A Condo In Scottsdale, And A Fugitive Mexican Governor

By Jorge Valencia
December 20, 2016
Gobierno de Veracruz; FBI; Gobierno Municipal de Tampico; Gage Skidmore via Wikimedia
Governors on the run: Javier Duarte of Veracruz, Tomas Yarrington of Tamaulipas and Eugenio Hernandez of Tamaulipas. Tomas Yarrington of Sonra (far right) turned himself into authorities this year.

Authorities across Mexico are investigating a handful of former state governors, and the most notorious case has a possible link extending to the Valley of the Sun.

In Scottsdale, past a golf course and at the end of a cul-de-sac, we visited a two-story stucco condo. Just like Mexican prosecutors, we were looking to find someone who knows Javier Duarte, the former governor of Veracruz in southern Mexico.

We didn’t get an answer at the door, and we’re not naming the condo owner because he hasn’t been charged with any crime. But Mexican authorities believe he purchased several properties in the U.S. on behalf of Duarte, including this condo in Scottsdale, which is valued at about $600,000.
 
In Mexico City, authorities charged Duarte only recently, though local media began reporting on possible instances of corruption in his administration soon after he swore in as governor of Veracruz in 2010.

The Mexican Attorney General’s Office has distributed flyers online, offering $15 million pesos, or about $740,000, for information leading to Duarte’s whereabouts. They say they’re looking for him in the U.S., Mexico and Spain.

Prosecutors suspect him of diverting taxpayer money by parking it in shell companies. According to numerous media reports, Duarte contracted with companies headquartered in empty houses or taquerias. Last month, prosecutors froze 112 bank accounts and 5 businesses connected to him.

After Duarte resigned, his interim successor allowed him to use a state-owned helicopter to fly to an airport.

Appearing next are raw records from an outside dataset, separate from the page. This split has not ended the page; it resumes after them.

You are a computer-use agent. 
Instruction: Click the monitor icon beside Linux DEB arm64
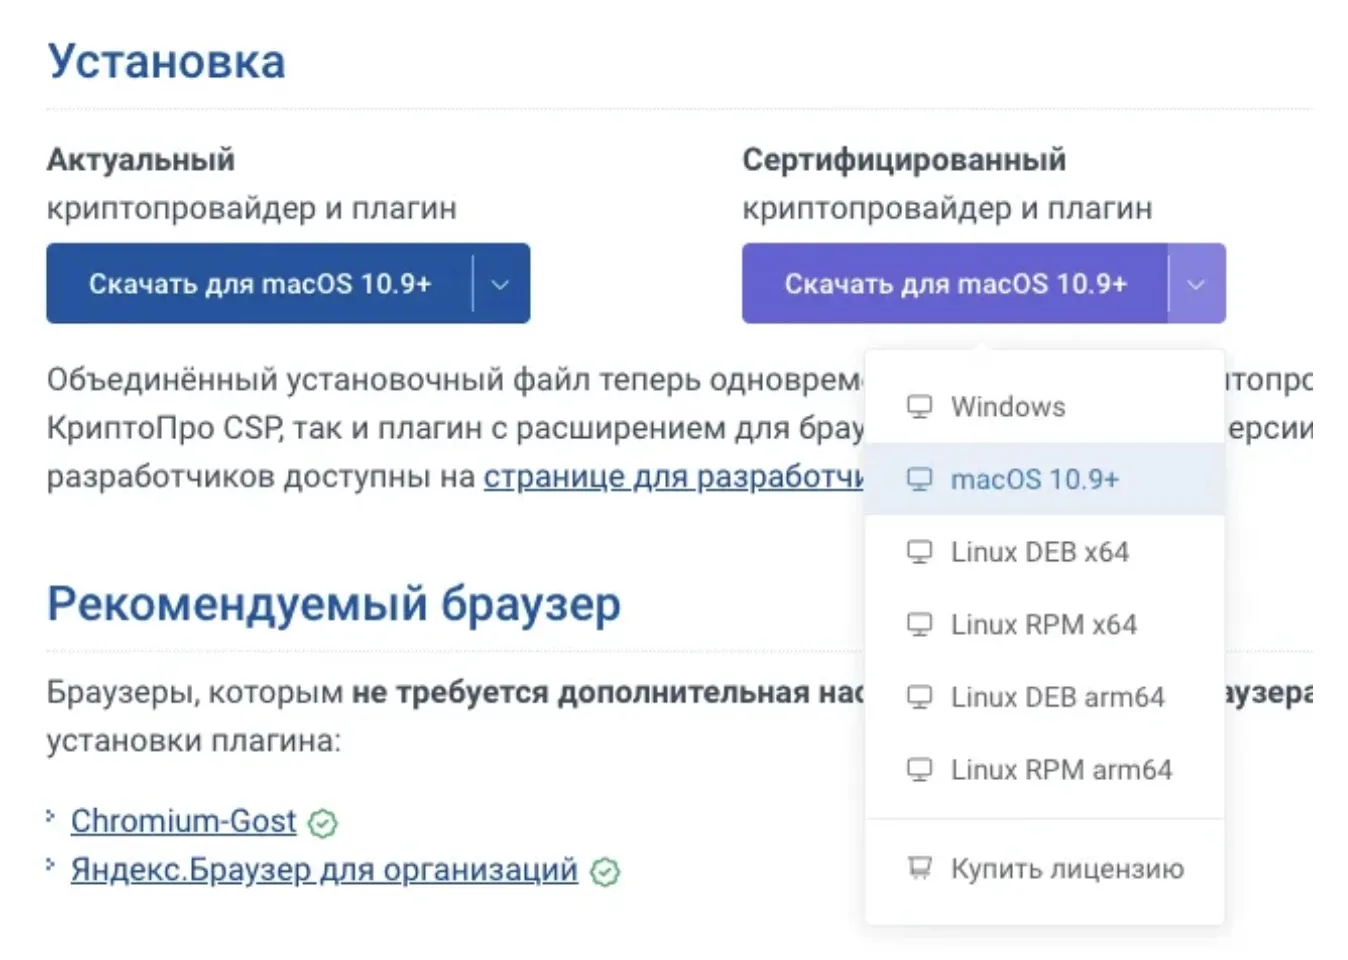click(919, 697)
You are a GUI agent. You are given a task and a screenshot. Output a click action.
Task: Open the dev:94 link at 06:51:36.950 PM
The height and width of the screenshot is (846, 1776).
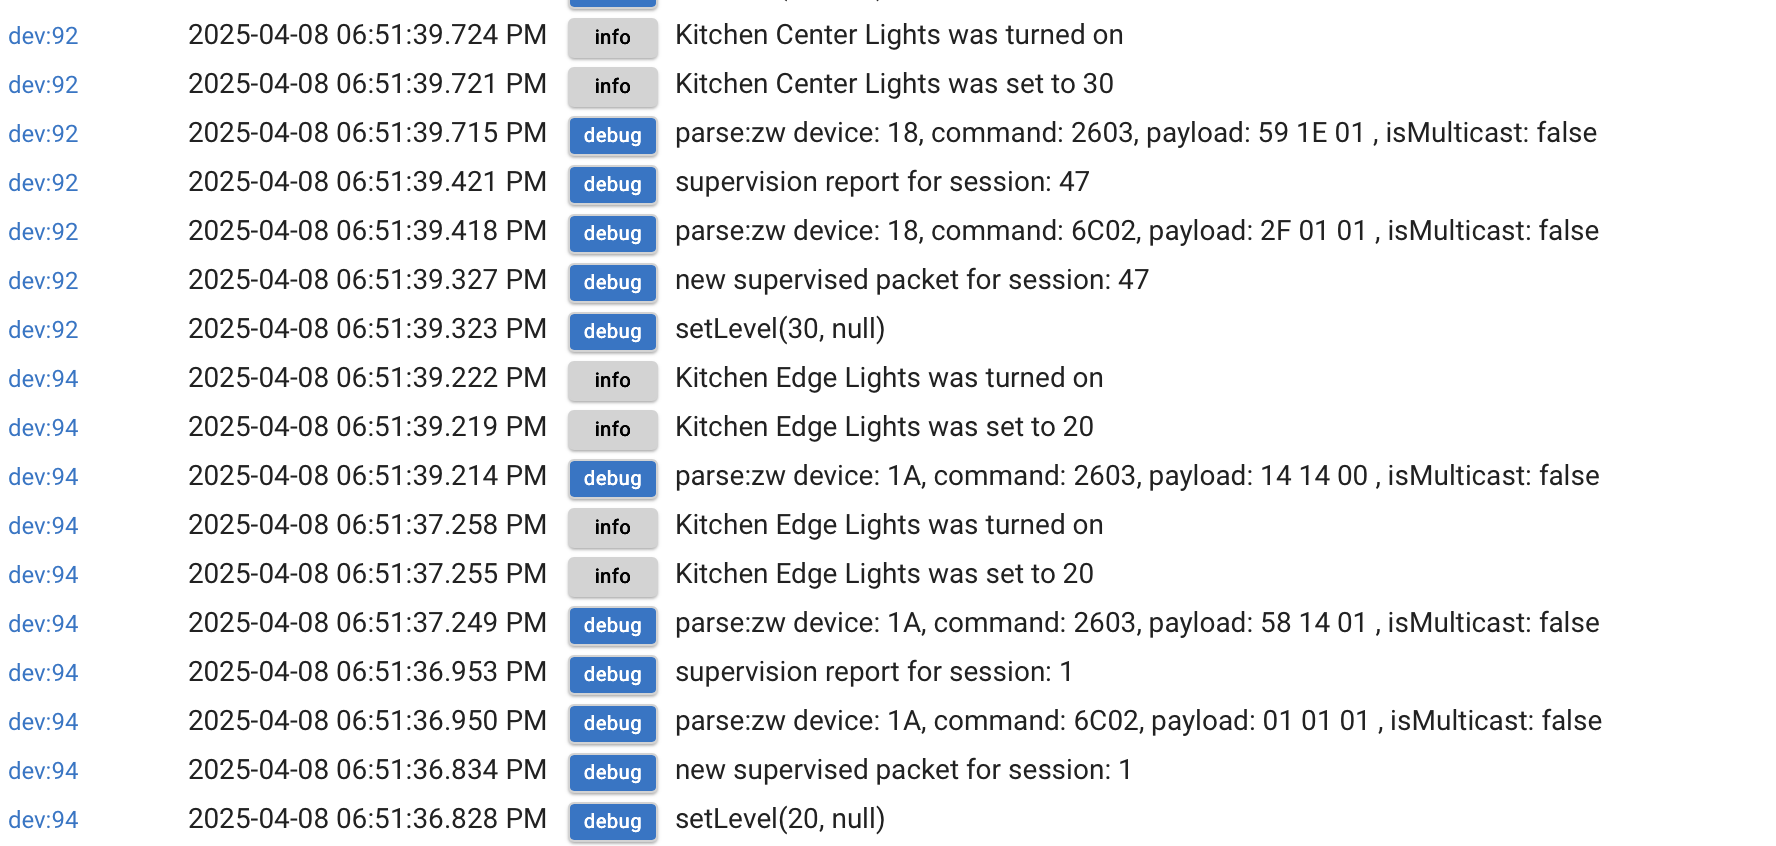coord(43,722)
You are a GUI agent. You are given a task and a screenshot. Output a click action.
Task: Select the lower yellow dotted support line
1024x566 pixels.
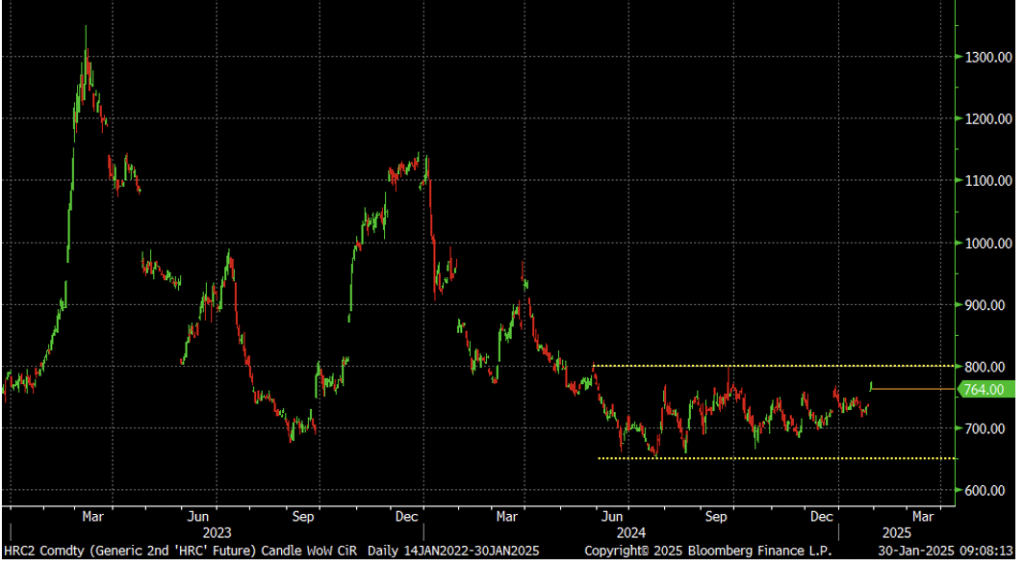click(x=770, y=459)
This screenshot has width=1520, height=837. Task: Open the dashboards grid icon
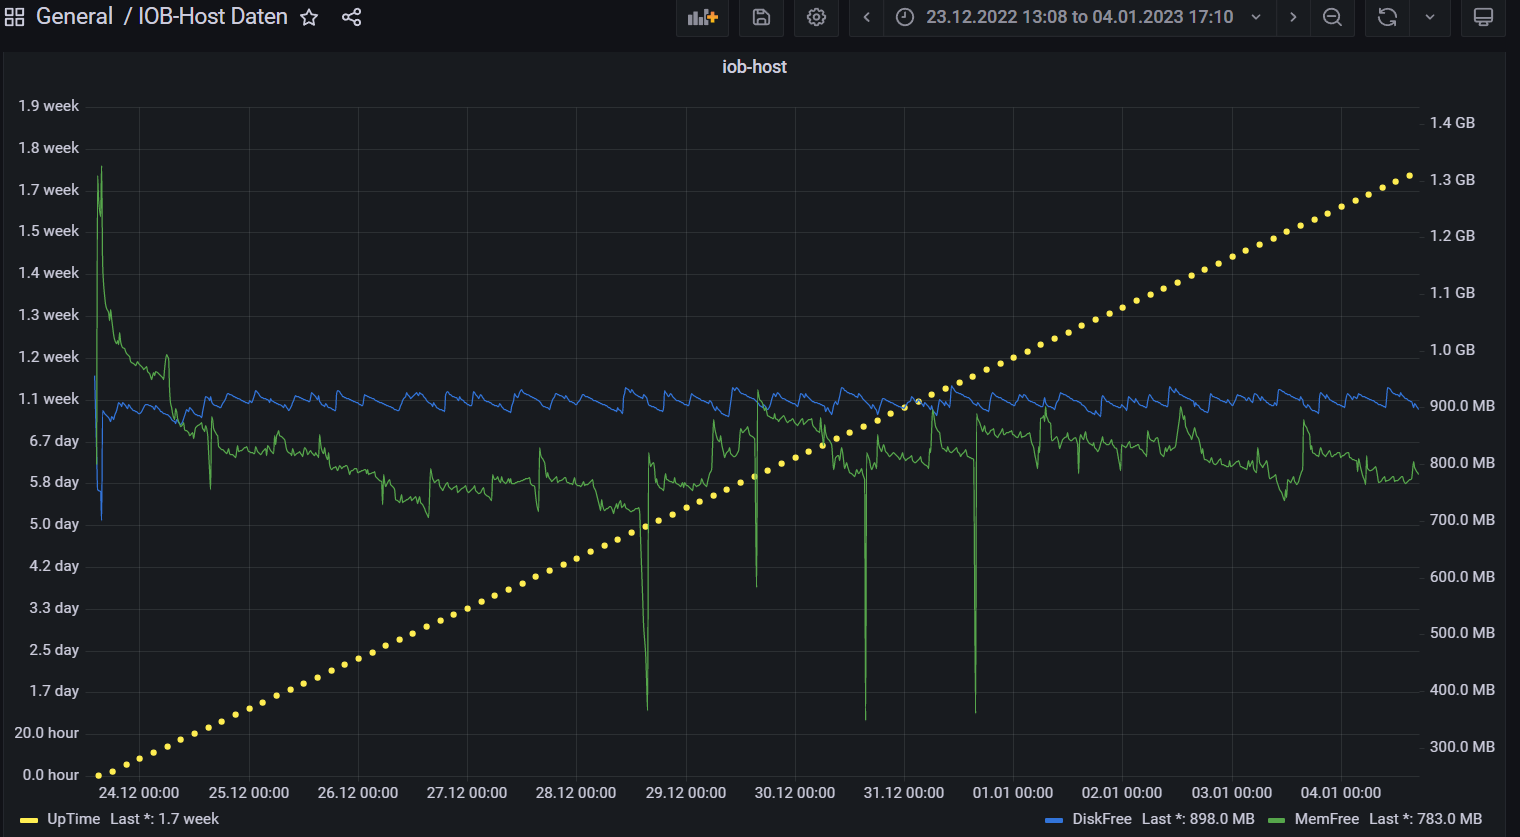tap(15, 17)

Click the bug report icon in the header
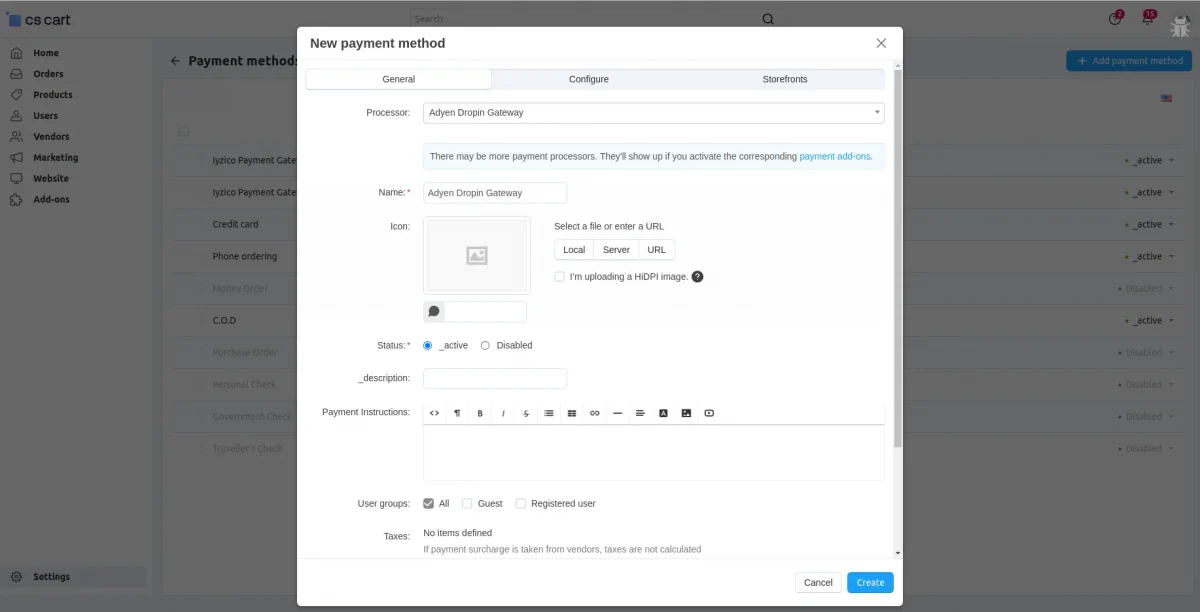tap(1180, 22)
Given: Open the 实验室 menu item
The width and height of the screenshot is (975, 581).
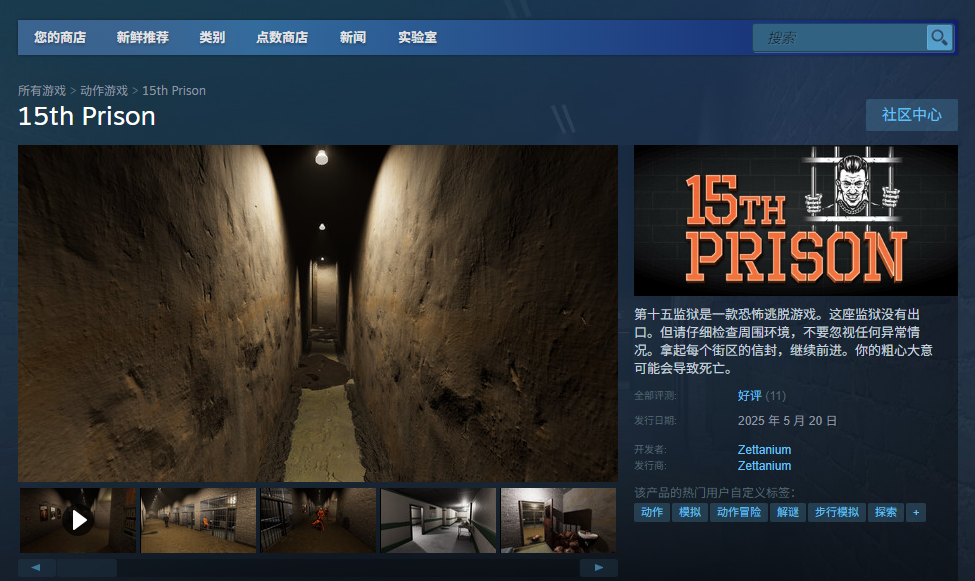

“Javier Duarte is a crook,” says Juan Pardinas, director of the Mexican Institute for Competitiveness. “He’s a very important crook in the map of the Mexican political system.”

Duarte is one three former Mexican governors being sought by Mexican authorities. Eugenio Hernandez, former governor of the state of Tamaulipas, is being sought by the U.S. Drug Enforcement Administration on money-laundering charges, and Tomas Yarrington, also a former governor of Tamaulipas, is being sought by Mexican prosecutors on suspicion of receiving bribery from the Gulf Cartel.

A fourth former governor, Guillermo Padres of Sonora, neighboring Arizona, was charged with money laundering and racketeering and turned himself to Mexican authorities last month.

“It’s very sad, but corruption has turned into the worst nightmare in Mexico,” says Juan Carlos Romero Hicks, a senator from the Mexican state of Guanajuato and a member of the opposition National Action Party. Romero Hicks was one of the leading supporters of a bill that would create an agency to oversee corruption prevention.

Under the proposal, informally known as three out of three, public servants would be required to publicly disclose their taxes, assets and potential conflicts of interest.

More than 600,000 people signed a petition asking for the law, and many asked: why hasn’t the government done anything sooner?

“There’s no clear explanation,” Romero Hicks says. And, obviously, we don’t only have cases like governors. The president and his wife have been pointed out, a former treasury minister, and many others also.”
 
Romero Hicks recognizes that people’s lack of trust in their elected officials is hitting historic lows. People have three main concerns, he says: violence, safety and corruption.
 
Mexico’s ability to fight corruption could depend on who gets elected in 2018. Javier Duarte of Veracruz and the other governors were investigated only after they were voted out of office.

For now, Duarte is nowhere to be seen in Arizona, Mexico or anywhere else.